Parágrafo único. O quantitativo de participantes autorizados a realizar teletrabalho com residência no exterior, com fundamento no § 7º do art. 12 do Decreto nº 11.072, de 17 de maio de 2022, não poderá ultrapassar 2% (dois por cento) do total de participantes em PGD na UNIFEI na data da autorização do teletrabalho no exterior.

 

DAS DISPOSIÇÕES FINAIS 

Art. 40. A Diretoria de Administração de Pessoal – DAP da Pró-Reitoria de Gestão de Pessoas da UNIFEI deverá criar, no sistema de registro de frequência, as ocorrências: “Teletrabalho – Integral”, “Teletrabalho – Parcial” e “Programa de Gestão e Desempenho – Presencial”. 

Art. 40. A Diretoria de Administração de Pessoal – DAP, da Pró-Reitoria de Gestão de Pessoas da UNIFEI, disponibilizará no sistema de registro de frequência as ocorrências relativas ao Programa de Gestão e Desempenho. (Redação dada pela Resolução nº 3 de 09/07/2025)

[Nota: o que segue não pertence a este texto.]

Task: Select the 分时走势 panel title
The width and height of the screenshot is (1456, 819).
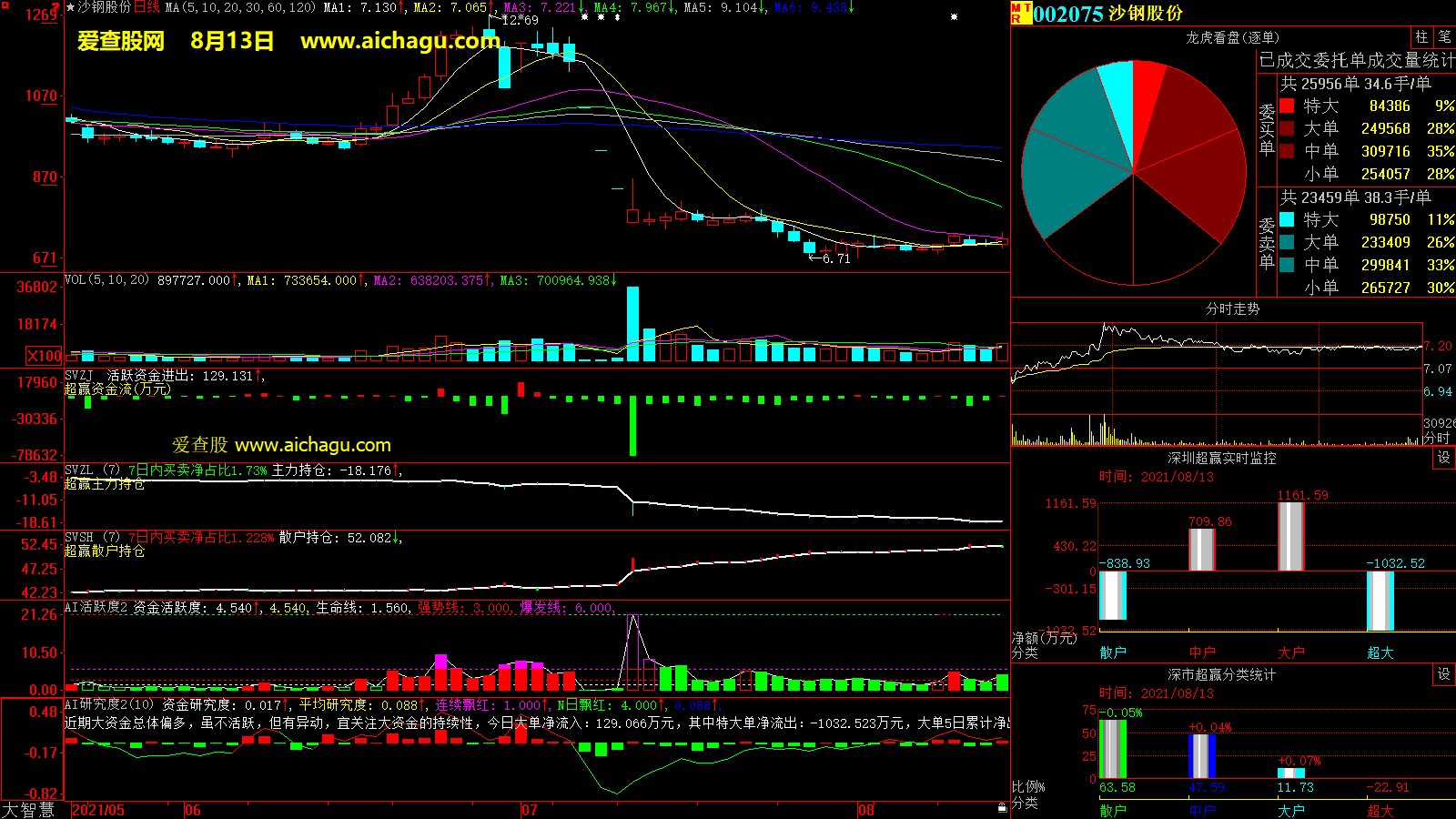Action: point(1232,309)
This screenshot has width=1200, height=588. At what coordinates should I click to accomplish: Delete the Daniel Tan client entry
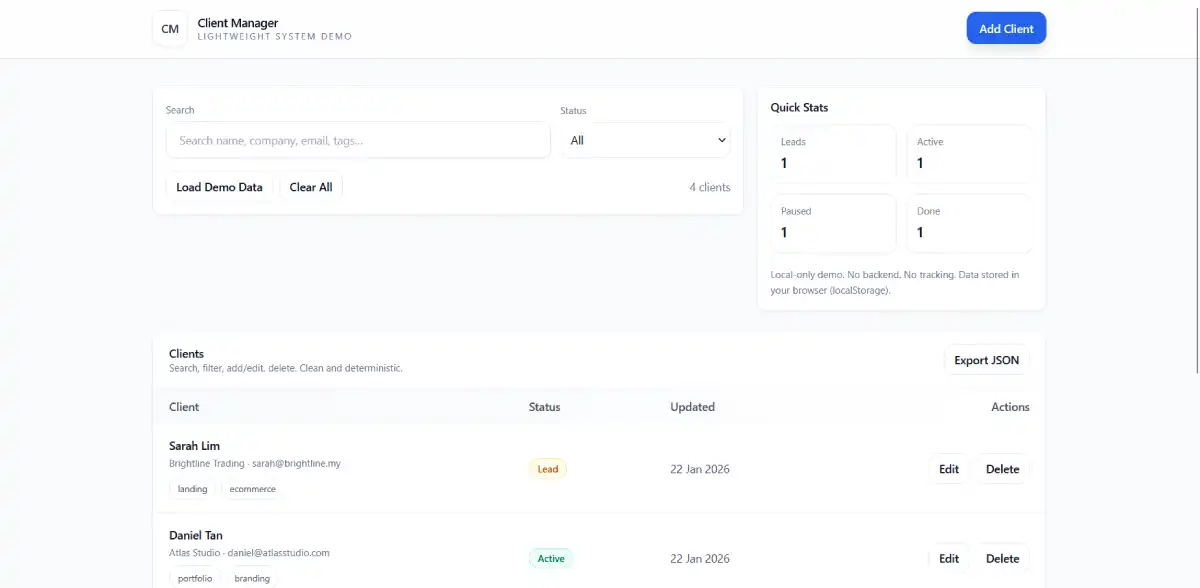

Art. 41. Somente será concedida ajuda de custo ao participante do PGD quando a mudança de domicílio ocorrer em caráter permanente e no interesse da UNIFEI. 

Art. 42. Nos deslocamentos em caráter eventual ou transitório ocorridos no interesse da UNIFEI para localidade diversa da unidade de exercício do participante, este fará jus a diárias e passagens e será utilizado como ponto de referência:

I – a localidade a partir da qual exercer as suas funções remotamente; ou

II – o endereço da unidade de exercício, caso implique menor despesa para a UNIFEI.

Parágrafo único. O participante do PGD na modalidade teletrabalho que residir em local diverso da unidade de exercício não fará jus a reembolso de qualquer natureza ou a diárias e passagens referentes às despesas decorrentes de convocação eventual para comparecimento presencial à unidade de exercício.

Art. 43. O participante do PGD-Teletrabalho somente fará jus ao pagamento do auxílio-transporte nos casos em que houver deslocamentos de sua residência para o local de trabalho e vice-versa, nos termos da Instrução Normativa SGP/ME nº 207, de 21 de outubro de 2019.

Art. 44. Os casos omissos serão analisados pelo CAAPGD e encaminhados para decisão da autoridade máxima.

Art. 45. Ficam revogadas as Resoluções CEPEAD nº 2, de 18 de maio de 2022 e nº 6, de 5 de outubro de  2022.

Art. 46. Esta Resolução entrará em vigor em 7 (sete) dias após a sua publicação no Diário Oficial da União.

Art. 47. Ficam convalidados todos os atos praticados a partir da data de publicação da Portaria MEC nº 1.087, de 31 de outubro de 2024.

II – Esta resolução entra em vigor na data de sua publicação no Boletim Interno de Serviços. (Incluido pela Resolução nº 3 de 09/07/2025)



Professor Edson da Costa Bortoni

Reitor

 

Aprovado pela Resolução CEPEAd nº 09, de 25/09/2024.

Publicado no BIS nº 43, de 30/09/2024, pág. 890.

Alterado pela Resolução CEPEAd nº 3, de 09/07/2025.

Publicado no BIS nº 32, de 14/07/2025, pág. 796.